In the late fifties, Ballymacus was a veritable Hollywood. Jackie Ryan was a child star in The Adventures of Jacqueline. Then there was the Murphy family. One daughter, Moonyeen, had been Virginia Mayo’s secretary. The other, Fidelma, left the Abbey Theatre training school to star in Pat Boone’s film Never Put It in Writing. (1964). The eldest son had been Bulganin and Malenkov’s Russian interpreter on their visit to London. I was half in love with Fidelma but was hopelessly superior when talking to her, not unlike Tony Curtis in Some Like It Hot (1959). Two years later my father was dead.
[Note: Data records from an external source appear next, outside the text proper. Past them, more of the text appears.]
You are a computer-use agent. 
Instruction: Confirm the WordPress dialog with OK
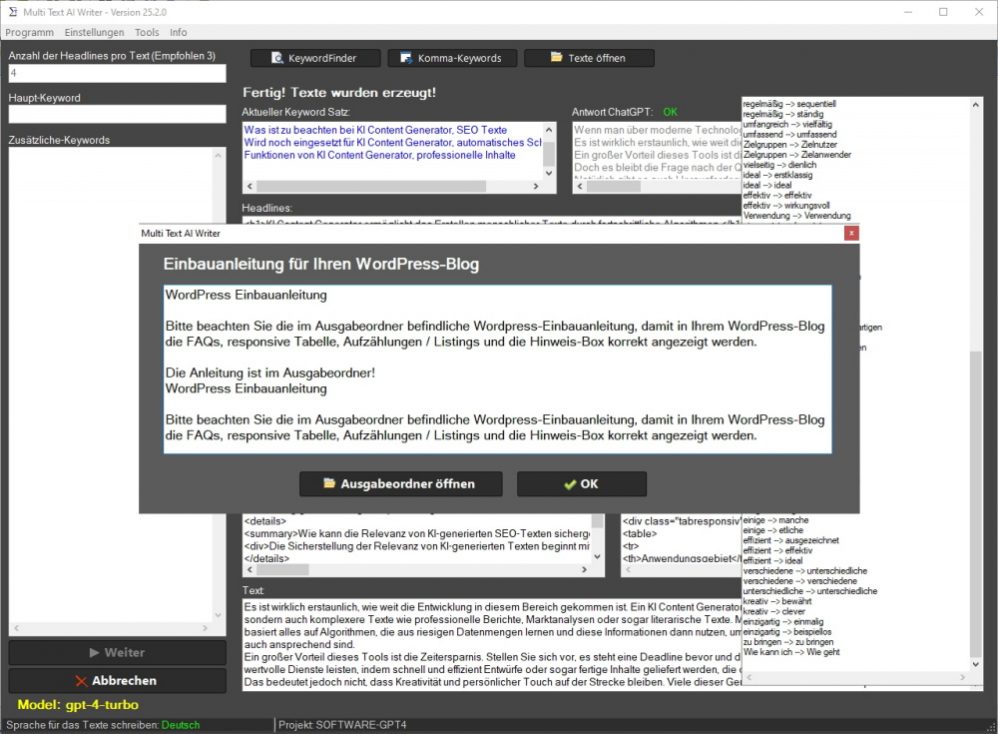[x=581, y=484]
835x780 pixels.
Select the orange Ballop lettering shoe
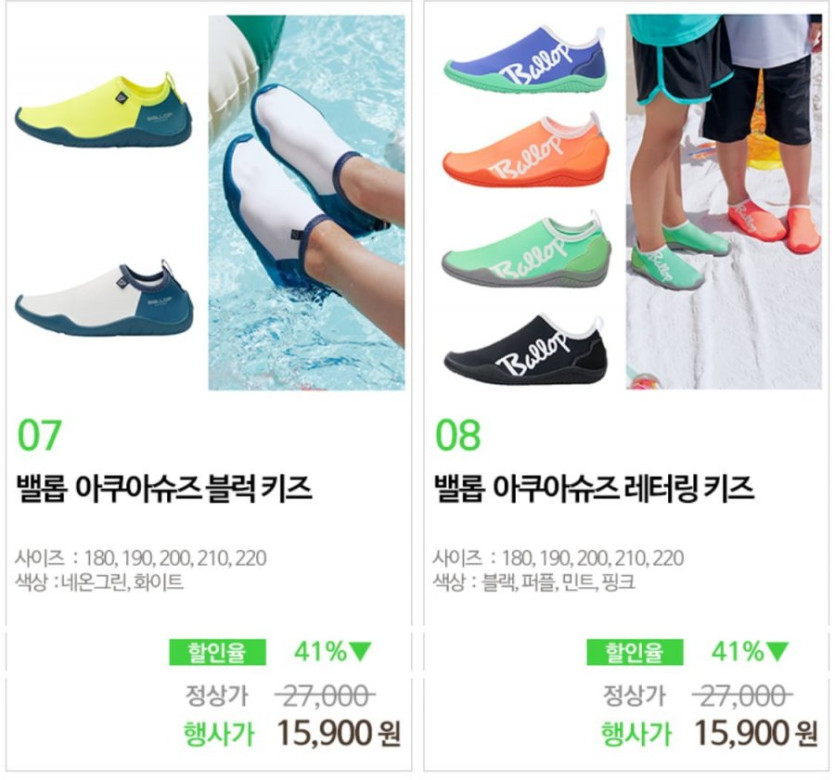(526, 149)
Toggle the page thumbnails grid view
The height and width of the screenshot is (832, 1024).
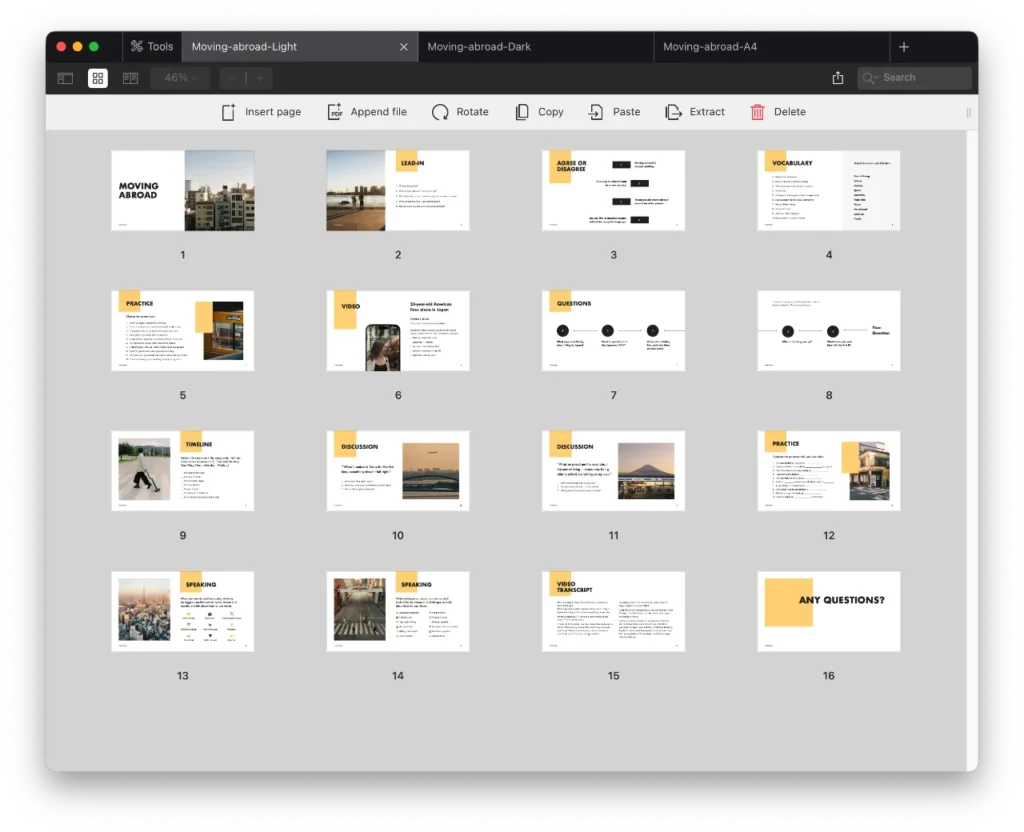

And yet I recall how godlike he looked breasting the waves making sure his mane of hair did not get wet. There was ancient oakwood on one side of the creek, and a heather and furze hill in purple and yellow flower on the other. Pheasant would rise up from it unexpectedly.   
 
Bob remarked my mother’s resemblance to Charlie Chaplin’s younger wife, Oona, the daughter of Eugene O’Neill, the playwright: dark, lightly-built beauties with olive skin and crinkly Spanish hair. The Chaplins holidayed near Kinsale, he said. Bob liked to think these two ‘capable girls with complicated, older husbands’ were half-sisters’.    
 
My mother was a doer. When anything electrical had to be fixed she did it herself.  I remember the fear of seeing her hanging from the ceiling, changing a light bulb. One dreadful night she fell downstairs over the top landing. She used to climb on the stove to put clothes on the kitchen washing line. It gave rise to an infant chorus, ‘Mammy on the stove!’ (sung to the tune of ‘Brennan on the Moor’). She, though, was not above histrionics when reproved by my father when I broke a violin bow. It rebounded on him, but not me.
 
Our father in his sad gentle way explained, more as a fact than a judgement, ‘Your mother is a wicked woman’, and she could be. Nobody enjoyed more telling bitterly funny stories about the folly of others. In my middle years, I came to appreciate that letting off homeopathic doses of malice was the antidote to her unfailing courtesy outside the family. It made her such a pleasure to meet that people would tell her things they shouldn’t.
 
She drove and cooked merely out of necessity. Returning from the country after buying apples for the winter from a farm, she swung in the gate and took a short-cut across the lawn, skidding. Next day mushrooms sprouted on the skid-marks. We had omelets for dinner. And once driving down the steep hill at the far side of Kinsale the brakes snapped and she negotiated the descent by handbrake, using reverse when it got out of control. My mother was a disaster waiting to happen so she could show to advantage.   
 
Getting lecturers to produce questions for exams, and to correct papers, obliged her to track them down.  She didn’t mind pestering Denis Gwynn. He lived with an elderly lady novelist called Mrs Rickard in Sunday’s Well.  Sometimes he was to be found with the Sackville-Wests in West Cork. That household was something of a witch’s coven, and her good looks did not go unnoticed by the ladies. She told me this with amusement. My mother was not naive, or a prude. As grandchildren began to live their lives differently from what we were brought up to, she was more accepting than our generation.
 
In later years, her dramatic sense expressed itself in the timing of surprise visits. Once in the early hours of the morning her knock on our door in my Belsize Park Gardens flat in London was a theatrical coup. On impulse she had taken Slattery’s bus and the ferry from Cork. We went to a Brian Friel’s, ‘Philadelphia Here I Come’ in the West End and after the interval sat out the remaining acts in the lobby, talking. My mother said ‘it was better than a play’, and it was. In many ways her life was a play within a play and we children were her best audience.